JULIAN SCHNABEL

Peintre, sculpteur et graphiste, Julian Schnabel (*1951) est un des représentants les plus connus du Néo-expressionnisme new-yorkais des années 1980. Parmi les plus prolifiques de la génération post-moderniste, il en est aussi un des artistes les plus controversés. Ensemble avec des peintres comme Jean-Michel Basquiat ou David Salle et en réponse à l’ascétisme jugé trop intellectuel de l’art minimal et l’art conceptuel, Schnabel cherche alors à redonner à la peinture des valeurs expressives et émotionnelles, se servant de manière exubérante de nouveaux matériaux, de très grands formats ou de vastes champs thématiques.
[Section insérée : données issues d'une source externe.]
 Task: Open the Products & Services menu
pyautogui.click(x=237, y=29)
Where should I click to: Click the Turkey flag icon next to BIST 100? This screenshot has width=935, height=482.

Depuis les années 1990, Schnabel est par ailleurs connu en tant que réalisateur de plusieurs long-métrages, dont Basquiat (1996), un film sur la scène artistique new-yorkaise qu’il a si bien connue.

Hector

Julian Schnabel
Hector, 1989
Technique mixte sur bâche
335 x 498 cm
Collection Mudam Luxembourg
Acquisition 1997
Apport FOCUNA
© Photo : Rémi Villaggi

Peignant pendant quelques années sur des surfaces d’assiettes cassées – ses célèbres « plate-paintings » –, Schnabel s’est ensuite servi d’autres matériaux qui par leur histoire sont imprégnés de connotations, comme des bâches usées ou des éléments liturgiques catholiques. Hector, de 1989, en est un bel exemple. Deux formes blanches arrondies créent, par leur décalage parallèle, une profondeur dans l’espace pictural que constitue la surface d’une bâche brute, non peinte. Au milieu, l’artiste a fixé la frise brodée d’un baldaquin provenant d’une église baroque espagnole, couverte en partie par une large ligne de couleur blanche. Le titre, sans lien évident avec la peinture, peut faire référence au héros de la Guerre de Troie, mais aussi à l’ami de l’artiste, le metteur en scène brésilien Hector Babenco. Associant des formes suggestives à des éléments chargés d’histoire et un titre évocateur, Schnabel crée une œuvre d’une signification ouverte et dense à la fois.